-- WHAT THIS TASK INVOLVES --
Every record below needs to be set down exactly. Pictures do not belong in the copy.
━━━━
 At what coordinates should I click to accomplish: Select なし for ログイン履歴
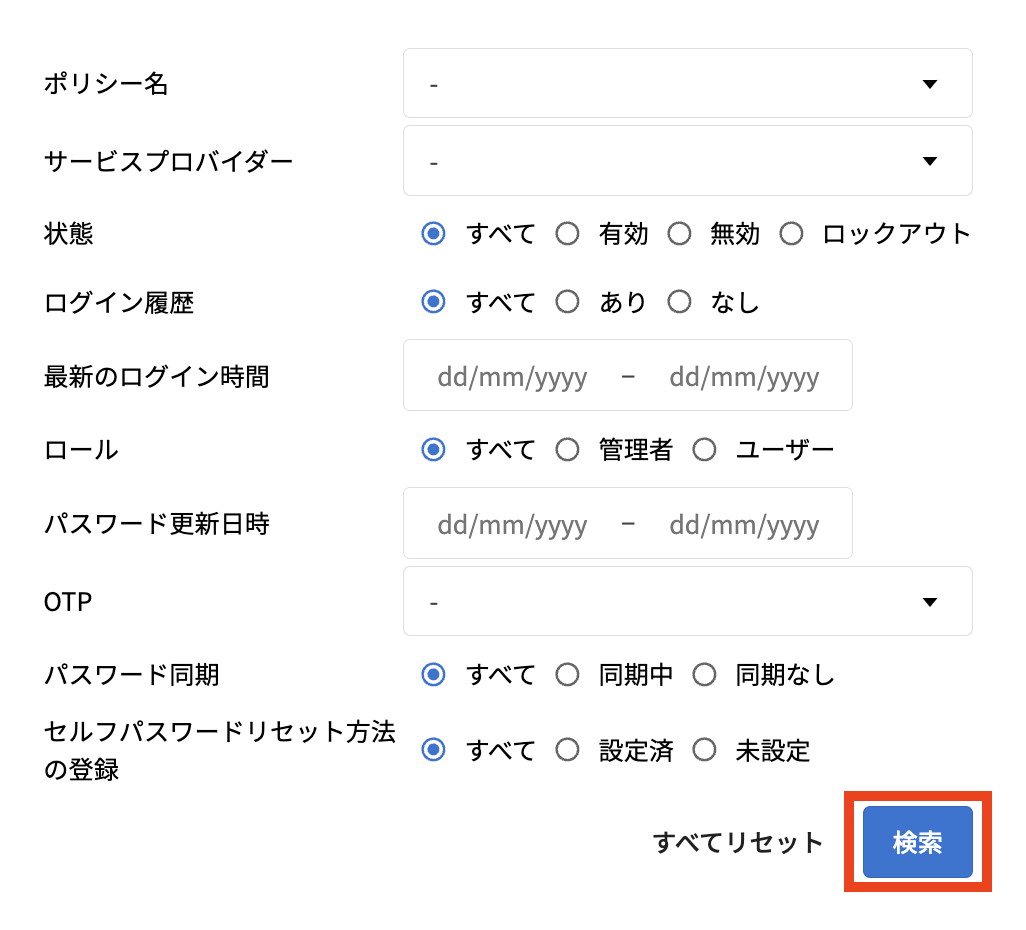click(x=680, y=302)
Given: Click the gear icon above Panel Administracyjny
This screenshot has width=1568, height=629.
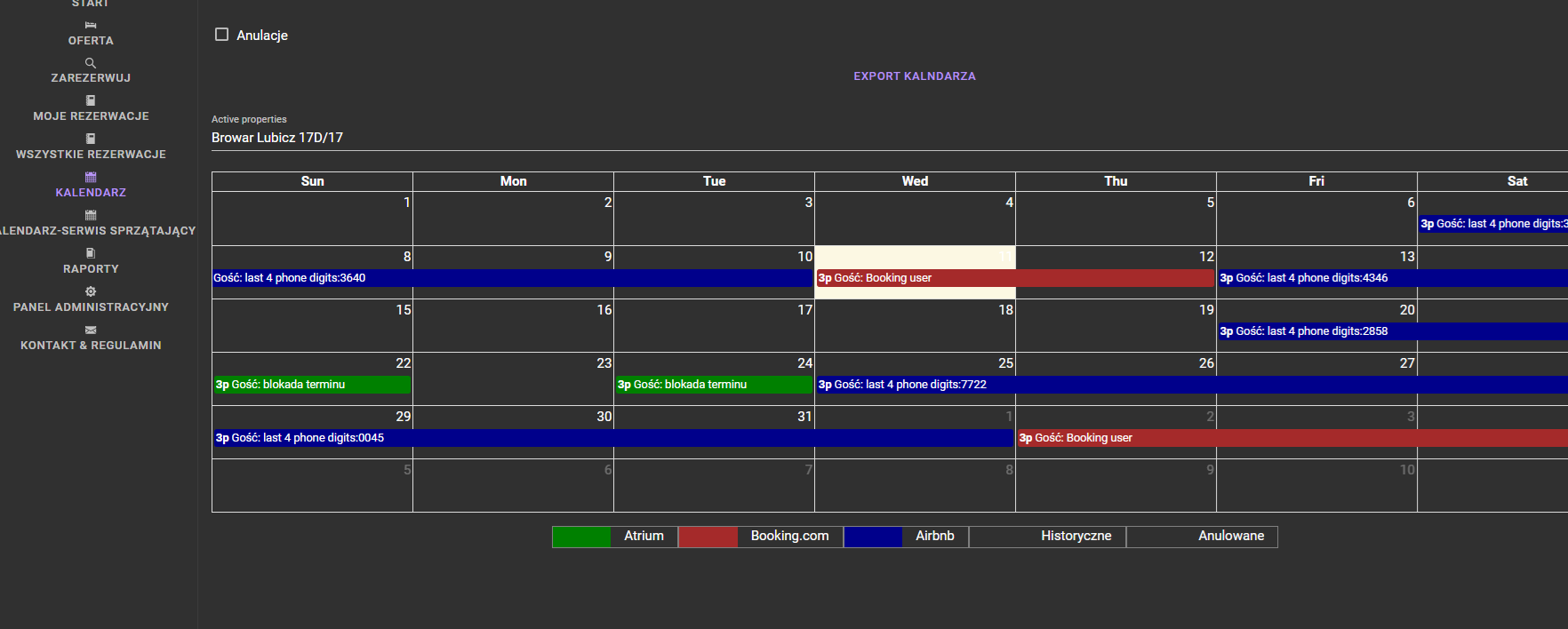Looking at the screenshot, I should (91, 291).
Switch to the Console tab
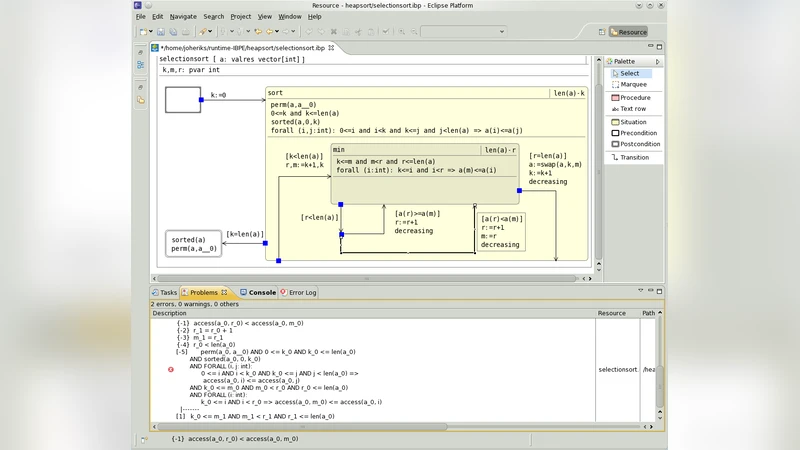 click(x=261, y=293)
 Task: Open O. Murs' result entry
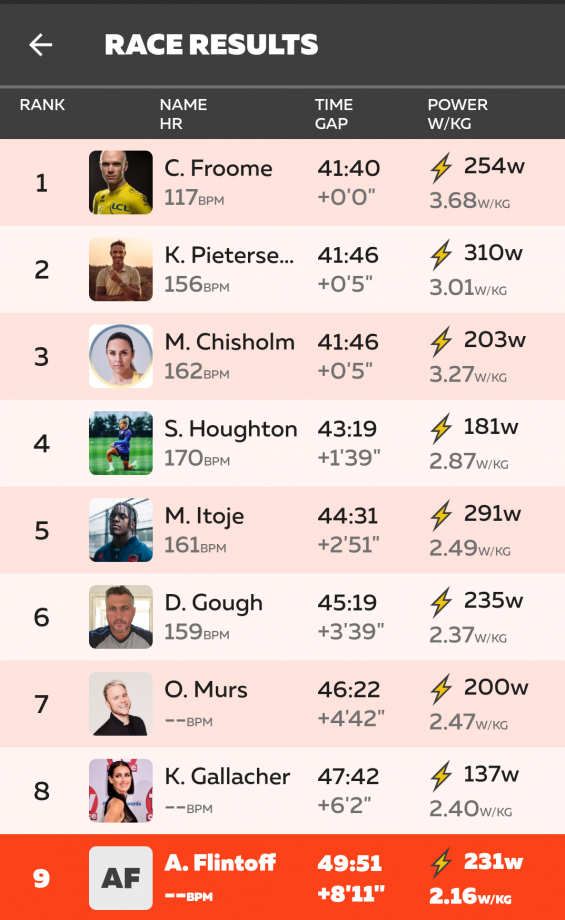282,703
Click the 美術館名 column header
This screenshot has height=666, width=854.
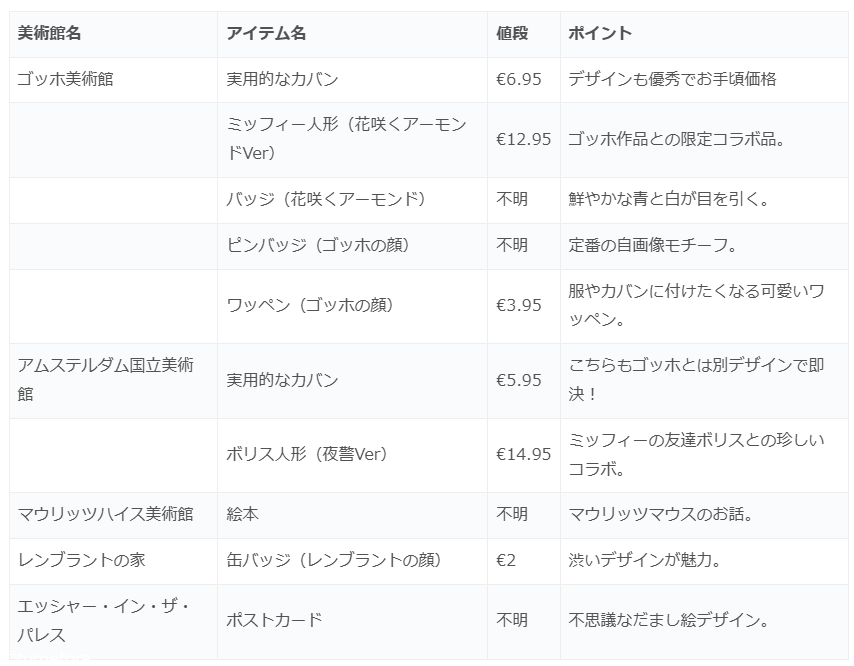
━━━━
-- THE ANSWER --
 At what coordinates should I click to accomplish: Select なし for ログイン履歴
click(x=680, y=302)
Given: Click the gear icon above Panel Administracyjny
This screenshot has width=1568, height=629.
Looking at the screenshot, I should (91, 291).
Switch to the Console tab
 click(x=261, y=293)
 Task: Open O. Murs' result entry
282,703
Click the 美術館名 column header
This screenshot has height=666, width=854.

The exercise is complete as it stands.